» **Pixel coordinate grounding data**
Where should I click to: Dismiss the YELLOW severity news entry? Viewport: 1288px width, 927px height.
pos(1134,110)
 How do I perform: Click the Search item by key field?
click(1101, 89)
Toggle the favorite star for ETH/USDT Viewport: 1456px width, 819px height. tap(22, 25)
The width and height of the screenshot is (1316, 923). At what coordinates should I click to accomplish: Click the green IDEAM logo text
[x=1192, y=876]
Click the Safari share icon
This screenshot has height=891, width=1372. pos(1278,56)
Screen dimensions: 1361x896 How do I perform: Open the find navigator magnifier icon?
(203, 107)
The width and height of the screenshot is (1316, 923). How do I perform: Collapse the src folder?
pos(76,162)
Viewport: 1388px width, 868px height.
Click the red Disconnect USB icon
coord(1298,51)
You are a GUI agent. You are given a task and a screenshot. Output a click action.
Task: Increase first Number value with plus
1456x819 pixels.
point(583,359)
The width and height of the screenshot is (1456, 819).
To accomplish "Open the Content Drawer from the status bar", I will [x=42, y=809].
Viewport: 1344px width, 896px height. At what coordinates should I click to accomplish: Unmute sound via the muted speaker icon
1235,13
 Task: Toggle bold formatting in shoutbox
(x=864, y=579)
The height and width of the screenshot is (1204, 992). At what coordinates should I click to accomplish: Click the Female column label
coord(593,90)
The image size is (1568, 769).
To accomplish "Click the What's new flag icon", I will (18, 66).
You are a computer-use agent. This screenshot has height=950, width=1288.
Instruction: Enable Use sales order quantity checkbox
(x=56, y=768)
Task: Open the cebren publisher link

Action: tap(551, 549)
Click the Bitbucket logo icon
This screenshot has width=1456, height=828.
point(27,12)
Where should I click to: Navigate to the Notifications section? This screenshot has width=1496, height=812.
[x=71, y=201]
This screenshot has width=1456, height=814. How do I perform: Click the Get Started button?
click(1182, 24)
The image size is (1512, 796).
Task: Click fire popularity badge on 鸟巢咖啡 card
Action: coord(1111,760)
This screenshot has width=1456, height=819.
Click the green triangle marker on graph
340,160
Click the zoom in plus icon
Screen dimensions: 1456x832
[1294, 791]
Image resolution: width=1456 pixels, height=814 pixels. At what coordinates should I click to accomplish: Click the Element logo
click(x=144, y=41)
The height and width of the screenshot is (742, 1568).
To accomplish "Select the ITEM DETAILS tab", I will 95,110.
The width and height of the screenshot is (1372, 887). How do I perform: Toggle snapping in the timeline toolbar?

» **What you are asked to do**
Copy each entry exactly, with nothing added or dropped.

» **Result below**
Where should I click to: Dismiss the YELLOW severity news entry? Viewport: 1288px width, 927px height.
pos(1134,110)
 How do I perform: Click the Search item by key field?
click(1101, 89)
Toggle the favorite star for ETH/USDT Viewport: 1456px width, 819px height. tap(22, 25)
The width and height of the screenshot is (1316, 923). At what coordinates should I click to accomplish: Click the green IDEAM logo text
[x=1192, y=876]
Click the Safari share icon
This screenshot has height=891, width=1372. pos(1278,56)
Screen dimensions: 1361x896 How do I perform: Open the find navigator magnifier icon?
(203, 107)
The width and height of the screenshot is (1316, 923). How do I perform: Collapse the src folder?
pos(76,162)
Viewport: 1388px width, 868px height.
Click the red Disconnect USB icon
coord(1298,51)
You are a GUI agent. You are given a task and a screenshot. Output a click action.
Task: Increase first Number value with plus
1456x819 pixels.
point(583,359)
The width and height of the screenshot is (1456, 819).
To accomplish "Open the Content Drawer from the status bar", I will [x=42, y=809].
Viewport: 1344px width, 896px height. At what coordinates should I click to accomplish: Unmute sound via the muted speaker icon
1235,13
 Task: Toggle bold formatting in shoutbox
(x=864, y=579)
The height and width of the screenshot is (1204, 992). At what coordinates should I click to accomplish: Click the Female column label
coord(593,90)
The image size is (1568, 769).
To accomplish "Click the What's new flag icon", I will (18, 66).
You are a computer-use agent. This screenshot has height=950, width=1288.
Instruction: Enable Use sales order quantity checkbox
(x=56, y=768)
Task: Open the cebren publisher link

Action: tap(551, 549)
Click the Bitbucket logo icon
This screenshot has width=1456, height=828.
point(27,12)
Where should I click to: Navigate to the Notifications section? This screenshot has width=1496, height=812.
[x=71, y=201]
This screenshot has width=1456, height=814. How do I perform: Click the Get Started button?
click(1182, 24)
The image size is (1512, 796).
Task: Click fire popularity badge on 鸟巢咖啡 card
Action: coord(1111,760)
This screenshot has width=1456, height=819.
Click the green triangle marker on graph
340,160
Click the zoom in plus icon
Screen dimensions: 1456x832
[1294, 791]
Image resolution: width=1456 pixels, height=814 pixels. At what coordinates should I click to accomplish: Click the Element logo
click(x=144, y=41)
The height and width of the screenshot is (742, 1568).
To accomplish "Select the ITEM DETAILS tab", I will 95,110.
The width and height of the screenshot is (1372, 887). How do I perform: Toggle snapping in the timeline toolbar?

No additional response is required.